Halloween is tomorrow, so I scared up some tips for a safe Halloween for you and your little goblins.

Halloween is supposed to be a fun event, but there are many dangers associated with the candy grabbing holiday. You may already have your child’s Halloween plans in place for trick or treating, but, how safe are they? Here are a few ideas on how you can make your haunt a little less scary.


It’s a good idea to be mindful of where decorations are placed. I have some gourds and pumpkins on my front steps that will need to be moved before trick or treating time. The Electrical Safety Foundation says if you have decorations in the basement that you drag out one night per year, make sure there aren’t any frayed wires before you plug them in. Also, make sure outlets aren’t overloaded and there aren’t any wires or anything that could trip the kids.

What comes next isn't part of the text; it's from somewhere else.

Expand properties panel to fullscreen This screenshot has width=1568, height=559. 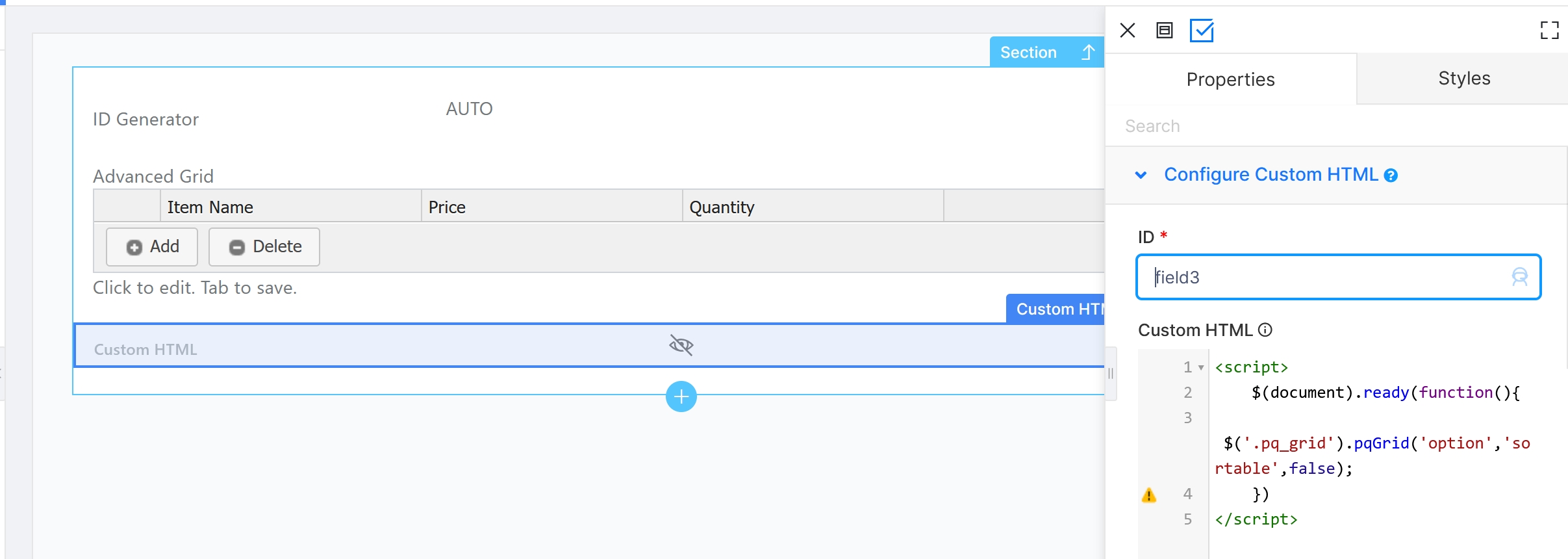[x=1550, y=30]
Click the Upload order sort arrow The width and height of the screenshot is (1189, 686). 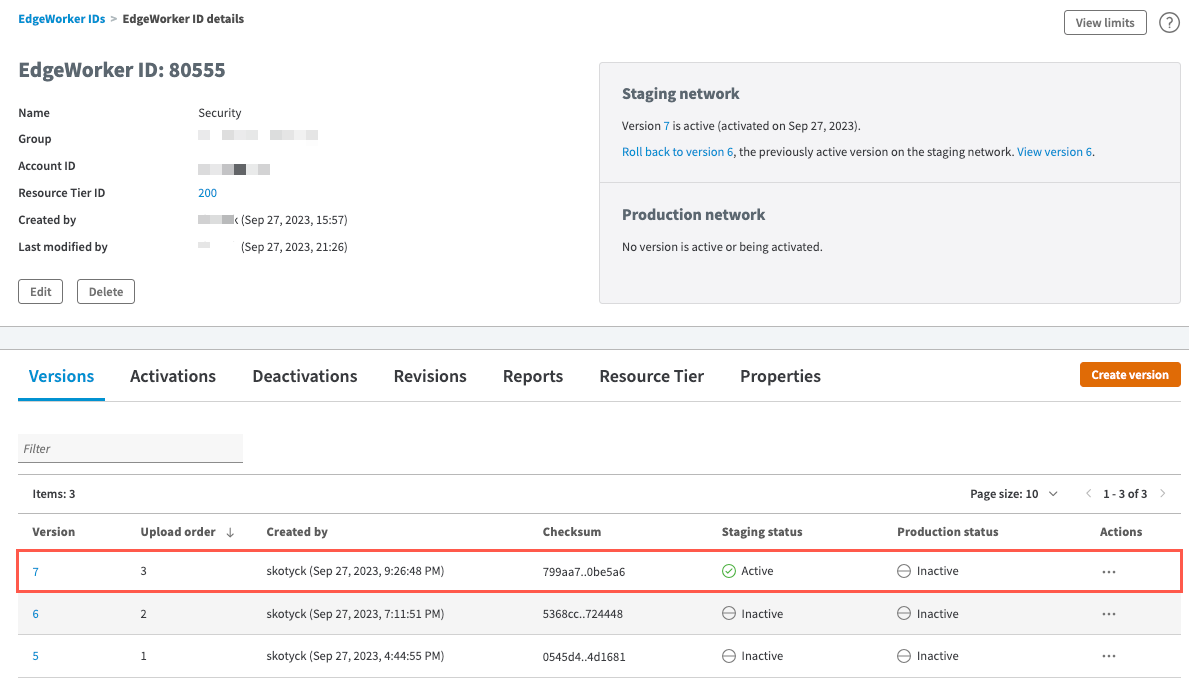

Speaking of decorations, pumpkin carving is a great, fun, family activity that allows the creative juices to get flowing, but it can be very dangerous for little ones. Consumer Reports has some great carving tips like carve first and then cut the top off and also which tools to use. My dad used to give my sister and I washable markers and let us draw the silly faces, but then we left the cutting and carving part up to Mom and Dad. If they want to, let the kids scoop out the guts. Sure they’re slimy, but part of the fun is pretending what they could be. Eyeballs and brains, perhaps? Just make sure you have plenty of newspaper on hand.


Leaving candles out in the open on your steps or even inside pumpkins can pose a risk. The National Fire Protection Agency says that Halloween is one of the top five days for candle fires. I have a battery operated LED pillar candle that fits perfectly inside my pumpkin. It still flickers and glows like a normal candle does, but it’s way safer around the little witches and vampires that grace my front steps on Halloween night. If you insist on using real candles, make sure they’re kept away from drapes or anything that could catch fire. Also, make sure any store bought costumes, wigs and masks are flame retardant. It should clearly state that on the label. If you can’t find any label saying that it’s flame retardant, leave it on the shelf.


As important as it is to pay attention to pedestrians when you’re driving, it’s also super important as an adult to make sure kids pay attention to cars when they’re walking. Safe Kids Worldwide states that on average, children are more than twice as likely to be hit by a car and killed on Halloween as on any other day of the year. They urge parents to have everyone in the group carry a glow stick or a flashlight. If you’re going to be staying home and doling out the goodies, before trick or treat time, make sure your yard is safe. Put away any tripping hazards such as lawn ornaments, garden hoses, electrical cords and bikes. Make sure your outside lights are bright enough to see. If they’re dim or burned out, replace them before dark.


If you have a particularly large or easily excitable dog that may scare kids away or a curious cat that may run out the door, make sure they’re in a safe location. Also, keep candy away from dogs and cats. Especially chocolate. Chocolate is deadly for pets.